**Dataset excerpts**
----

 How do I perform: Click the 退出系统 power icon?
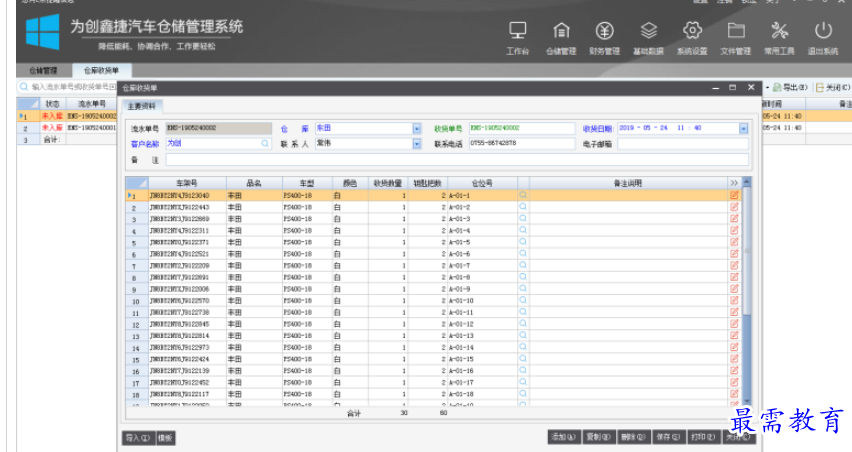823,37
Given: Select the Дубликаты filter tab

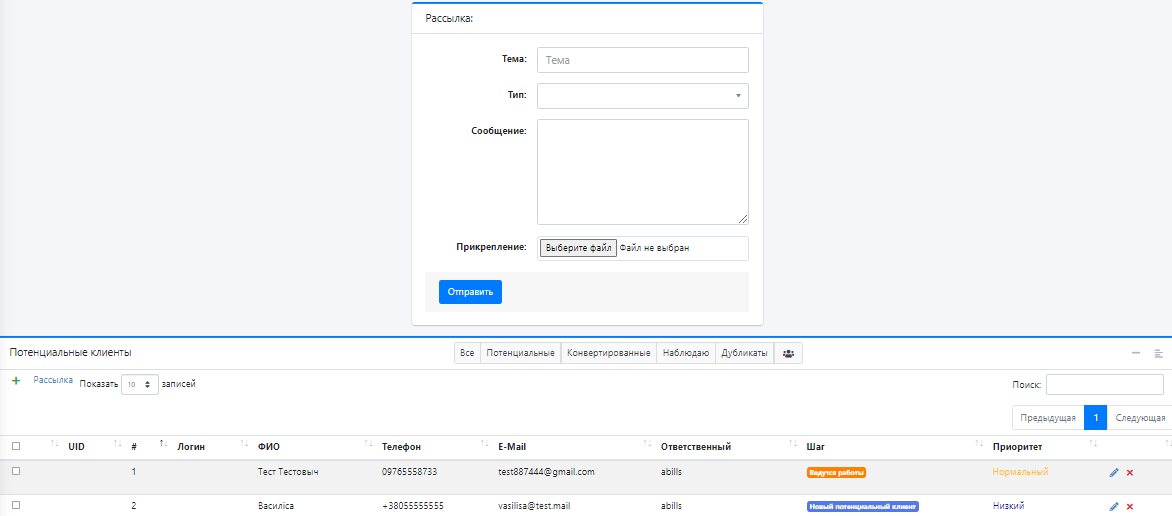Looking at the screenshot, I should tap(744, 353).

----

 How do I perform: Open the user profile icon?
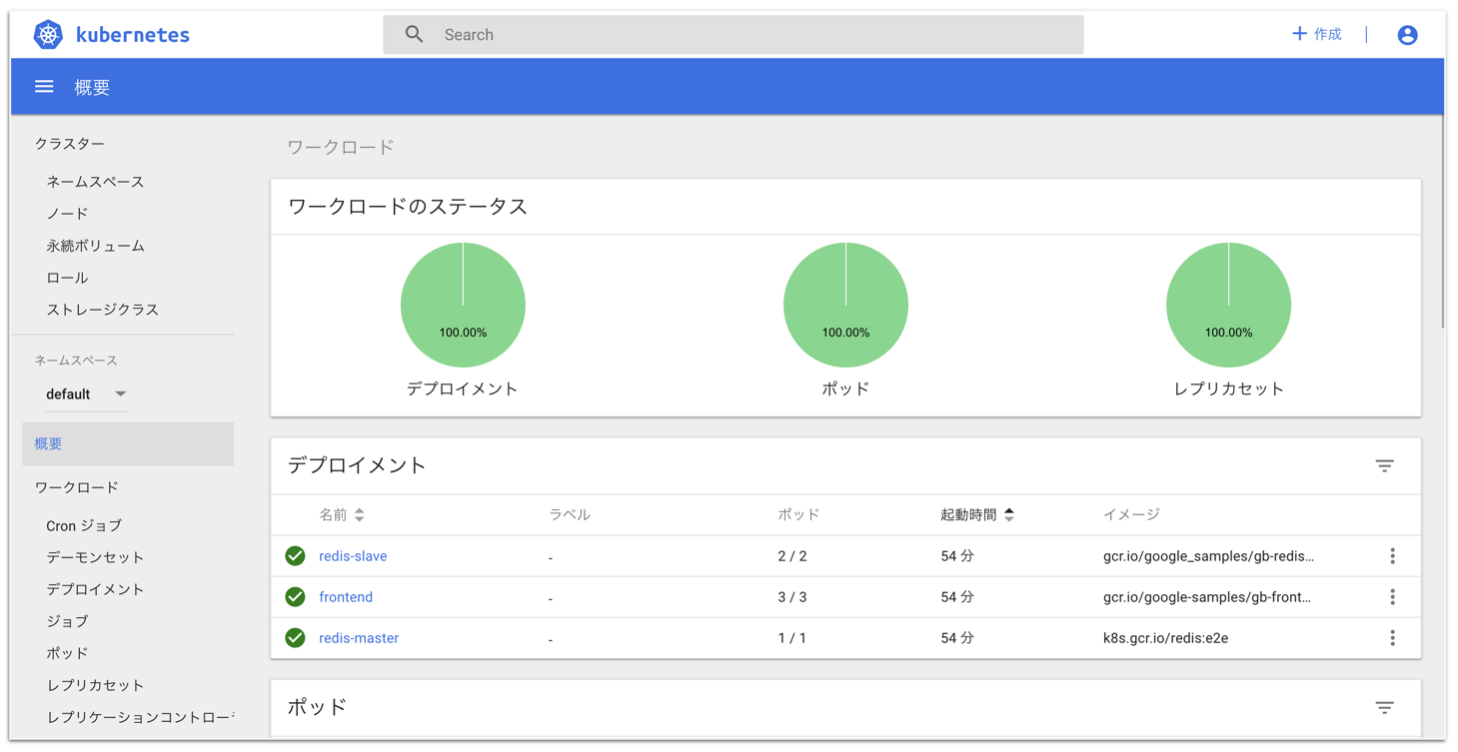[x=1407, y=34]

----

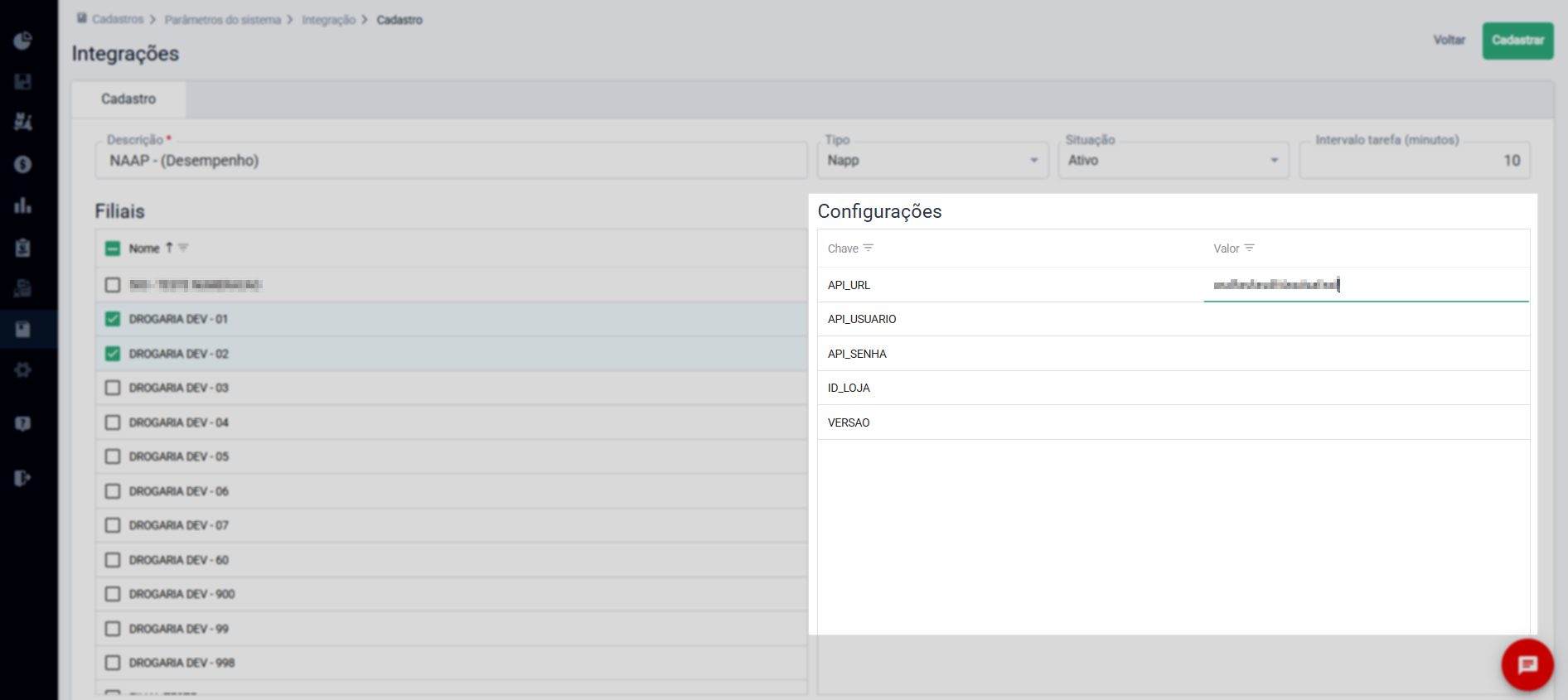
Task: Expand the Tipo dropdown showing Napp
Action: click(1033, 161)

----

Copy word for word the part of the records that begins with the line containing "How do I perform: Click the 退出系统 power icon?" and ends with the line containing "Looking at the", including both of those lines. Leave the pictures out.

**Written response**
 How do I perform: Click the 退出系统 power icon?
823,37
Given: Select the Дубликаты filter tab

Looking at the screenshot, I should tap(744, 353).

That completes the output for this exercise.